• Instructions for the task:
Where the string "agent" occurs in a line of the entries below, copy that line.

• Entries provided:
______

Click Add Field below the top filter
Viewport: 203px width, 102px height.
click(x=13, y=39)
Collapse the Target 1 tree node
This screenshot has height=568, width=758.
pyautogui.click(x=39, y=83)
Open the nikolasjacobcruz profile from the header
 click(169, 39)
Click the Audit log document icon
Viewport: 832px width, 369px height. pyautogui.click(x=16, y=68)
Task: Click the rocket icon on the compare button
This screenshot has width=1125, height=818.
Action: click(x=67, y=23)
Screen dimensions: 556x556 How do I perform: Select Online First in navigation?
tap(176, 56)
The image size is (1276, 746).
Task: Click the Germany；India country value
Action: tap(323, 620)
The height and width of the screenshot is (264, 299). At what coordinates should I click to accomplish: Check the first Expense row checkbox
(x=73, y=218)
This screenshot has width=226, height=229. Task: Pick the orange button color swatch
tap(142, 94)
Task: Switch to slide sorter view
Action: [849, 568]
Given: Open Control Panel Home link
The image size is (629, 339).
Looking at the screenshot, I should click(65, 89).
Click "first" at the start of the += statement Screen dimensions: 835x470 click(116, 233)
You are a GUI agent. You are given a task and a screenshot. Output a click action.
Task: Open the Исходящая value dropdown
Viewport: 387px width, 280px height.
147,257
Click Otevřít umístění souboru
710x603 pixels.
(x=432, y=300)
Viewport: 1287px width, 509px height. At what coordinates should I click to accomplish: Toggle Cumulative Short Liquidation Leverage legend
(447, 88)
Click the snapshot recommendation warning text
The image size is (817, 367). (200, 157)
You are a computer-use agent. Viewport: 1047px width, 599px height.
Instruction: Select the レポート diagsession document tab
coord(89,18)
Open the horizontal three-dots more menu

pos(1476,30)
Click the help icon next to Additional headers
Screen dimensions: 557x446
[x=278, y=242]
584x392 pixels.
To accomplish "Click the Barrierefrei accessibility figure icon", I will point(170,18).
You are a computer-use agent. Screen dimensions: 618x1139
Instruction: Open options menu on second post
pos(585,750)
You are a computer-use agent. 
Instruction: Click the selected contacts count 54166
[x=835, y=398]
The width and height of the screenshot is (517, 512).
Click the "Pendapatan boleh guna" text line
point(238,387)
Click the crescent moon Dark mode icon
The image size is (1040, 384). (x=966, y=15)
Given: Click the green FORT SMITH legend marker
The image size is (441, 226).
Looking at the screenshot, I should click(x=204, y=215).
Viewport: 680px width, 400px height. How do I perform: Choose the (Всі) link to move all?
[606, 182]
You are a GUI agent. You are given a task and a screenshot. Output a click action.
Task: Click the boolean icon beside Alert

______

• Solution to this exercise:
You are a GUI agent. You are given a task and a screenshot. Output a click action.
You are a computer-use agent. Viewport: 1047px width, 599px height.
You are a computer-use agent. Screen dimensions: 618x1139
You are a computer-use agent. 
You are a GUI agent. You are given a task and a screenshot. Output a click action.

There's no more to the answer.